Outgoing Planning Minister Rob Stokes on Monday signed off the state-owned Snowy Hydro's application to build the 660-megawatt open cycle gas turbine at Kurri Kurri in the NSW Hunter Valley on the site of an old aluminium smelter.
"This project will improve energy reliability and security in the National Energy Market as it brings on renewable energy from wind and solar farms, and transitions away from coal-fired power generation over the next 10-15 years," a planning department spokesperson said in a statement.
Despite only operating an average of one hour in every 50, the plant is forecast to inject $600 million into the state economy and create up to 250 new construction jobs, the department said.

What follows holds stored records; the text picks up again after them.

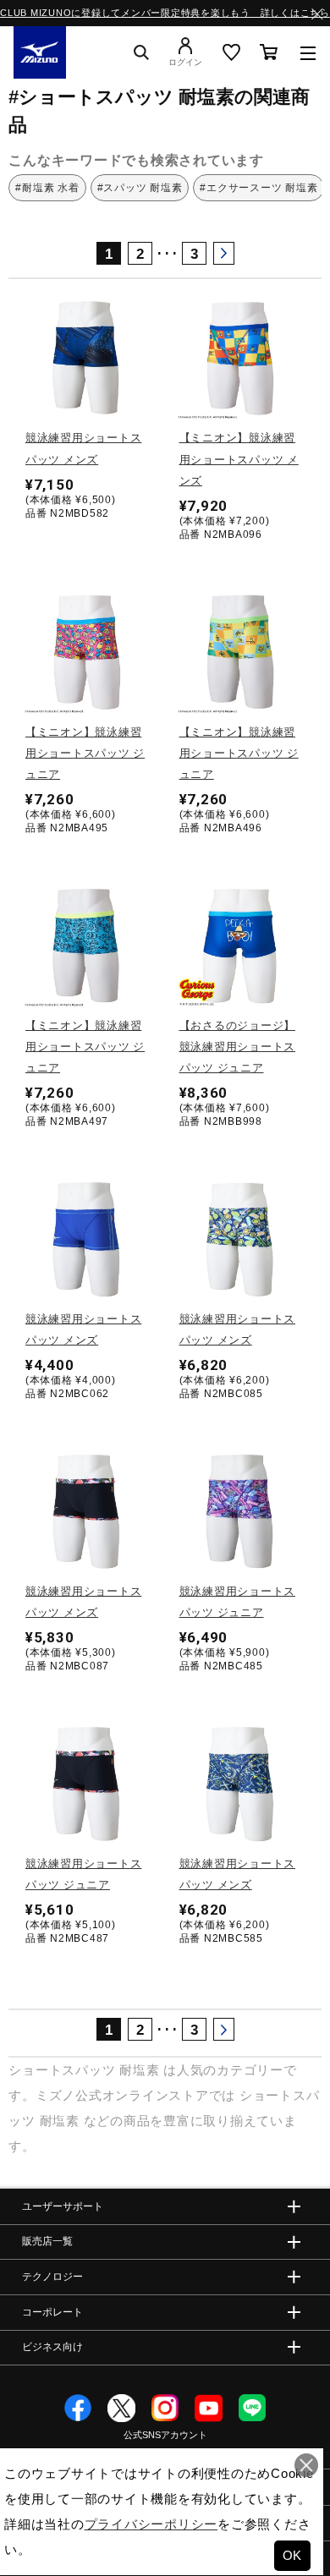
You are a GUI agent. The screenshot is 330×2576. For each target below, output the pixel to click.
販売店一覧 (47, 2241)
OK (293, 2555)
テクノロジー (52, 2277)
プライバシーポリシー (151, 2524)
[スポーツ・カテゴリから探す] (308, 52)
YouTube (209, 2408)
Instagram (165, 2408)
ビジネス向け (52, 2346)
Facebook (78, 2408)
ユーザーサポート (62, 2206)
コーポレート (52, 2311)
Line (253, 2408)
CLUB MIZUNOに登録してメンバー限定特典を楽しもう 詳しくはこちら (165, 13)
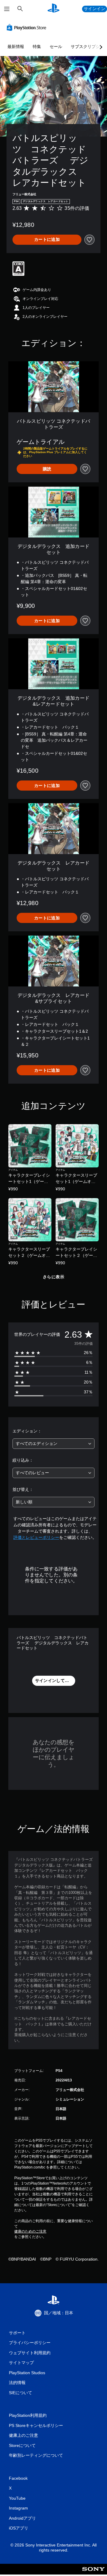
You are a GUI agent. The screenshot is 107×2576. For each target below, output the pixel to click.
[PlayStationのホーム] (53, 9)
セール (56, 46)
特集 (37, 46)
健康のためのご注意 (30, 2231)
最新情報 (15, 46)
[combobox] (53, 1443)
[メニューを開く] (6, 9)
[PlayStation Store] (28, 27)
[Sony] (93, 2573)
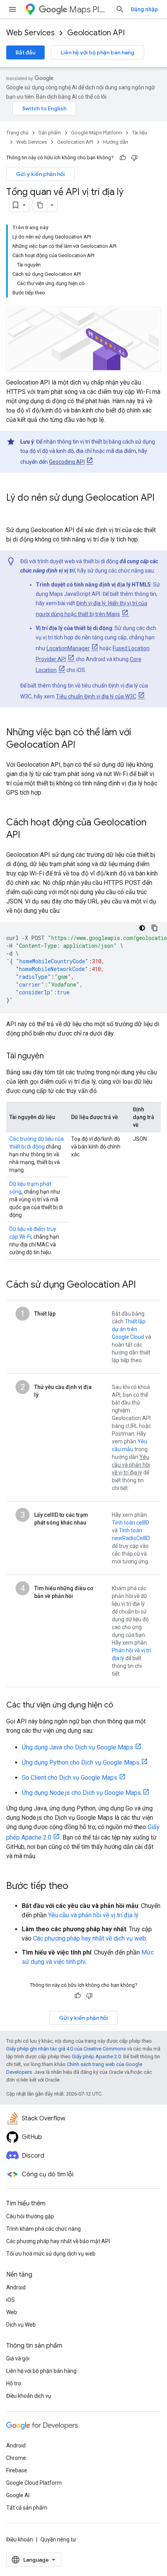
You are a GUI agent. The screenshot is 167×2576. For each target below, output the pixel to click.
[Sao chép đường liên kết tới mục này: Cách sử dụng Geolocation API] (143, 1285)
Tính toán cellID (130, 1522)
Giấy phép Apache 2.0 (96, 2056)
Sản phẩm (49, 133)
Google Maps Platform (96, 133)
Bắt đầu (25, 52)
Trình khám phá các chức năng (43, 2229)
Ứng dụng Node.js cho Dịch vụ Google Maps (81, 1792)
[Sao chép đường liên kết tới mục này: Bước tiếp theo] (76, 1886)
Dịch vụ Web (21, 2325)
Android (16, 2287)
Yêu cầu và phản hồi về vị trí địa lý (93, 1915)
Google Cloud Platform (34, 2483)
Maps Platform (89, 9)
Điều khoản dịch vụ (28, 2396)
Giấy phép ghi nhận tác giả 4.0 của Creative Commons (66, 2049)
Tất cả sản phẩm (26, 2508)
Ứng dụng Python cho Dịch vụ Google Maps (80, 1762)
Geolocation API (96, 33)
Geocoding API (67, 462)
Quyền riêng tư (58, 2539)
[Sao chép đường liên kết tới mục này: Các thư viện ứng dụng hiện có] (121, 1705)
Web (11, 2312)
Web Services (30, 33)
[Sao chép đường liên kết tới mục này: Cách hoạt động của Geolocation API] (28, 835)
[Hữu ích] (123, 158)
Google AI (18, 2495)
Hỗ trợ (13, 2383)
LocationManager (68, 648)
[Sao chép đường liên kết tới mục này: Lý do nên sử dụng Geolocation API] (14, 510)
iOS (10, 2300)
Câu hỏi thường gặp (30, 2216)
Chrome (16, 2458)
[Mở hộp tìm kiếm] (120, 9)
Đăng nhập (144, 9)
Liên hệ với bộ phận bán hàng (97, 52)
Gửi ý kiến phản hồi (40, 174)
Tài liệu (139, 133)
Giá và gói (18, 2358)
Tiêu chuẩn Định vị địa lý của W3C (96, 696)
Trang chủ (17, 133)
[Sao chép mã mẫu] (154, 928)
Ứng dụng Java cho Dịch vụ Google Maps (77, 1747)
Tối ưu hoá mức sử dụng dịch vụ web (51, 2254)
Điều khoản (19, 2539)
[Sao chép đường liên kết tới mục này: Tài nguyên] (51, 1056)
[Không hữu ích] (134, 158)
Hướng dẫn (115, 142)
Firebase (16, 2470)
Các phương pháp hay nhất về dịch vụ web (89, 1938)
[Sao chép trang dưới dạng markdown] (40, 205)
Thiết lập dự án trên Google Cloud (129, 1329)
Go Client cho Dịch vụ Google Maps (69, 1777)
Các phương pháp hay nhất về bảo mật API (58, 2241)
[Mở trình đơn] (12, 9)
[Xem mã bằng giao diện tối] (142, 928)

The $600 million project came with the backing of the Morrison government, which argues it is necessary to keep power prices down once the 2000-megawatt Liddell coal-fired power station closes in 2023.
But the Climate Council lambasted the approval of what it calls an "unnecessary and dangerous" power station.

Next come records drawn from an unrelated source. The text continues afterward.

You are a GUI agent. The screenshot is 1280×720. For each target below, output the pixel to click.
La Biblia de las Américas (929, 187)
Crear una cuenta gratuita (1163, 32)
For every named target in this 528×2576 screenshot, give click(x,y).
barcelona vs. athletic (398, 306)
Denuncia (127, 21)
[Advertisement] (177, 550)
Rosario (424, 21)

"Approving Kurri Kurri is an all-round dismal move for Australians at a time when the rest of the world is reducing greenhouse gas emissions and cashing in on the clean job and economic opportunities of a net-zero future," Climate Council senior researcher Tim Baxter said.
Climate Councillor and energy transition academic Madeline Taylor said the gas power station simply wasn't needed.
"Energy analysts and economists agree it will raise electricity prices for residents and businesses, not lower them," Dr Taylor said.
The NSW planning department says it will require Snowy Hydro to prepare and implement a net-zero power generation plan to progressively move towards achieving net-zero greenhouse gas emissions.
"This may include using hydrogen gas, which would be subject to further planning assessment."
The project will now be submitted to the federal government for final approval.
If approved, the plant could be running by mid-2023, ahead of Liddell's closure.
Gas currently provides a smidgen of NSW's power needs.
According to OpenNEM, in the past year, gas has provided about 1.3 per cent of the state's electricity, behind coal (69 per cent), solar (12 per cent) and wind (7 per cent).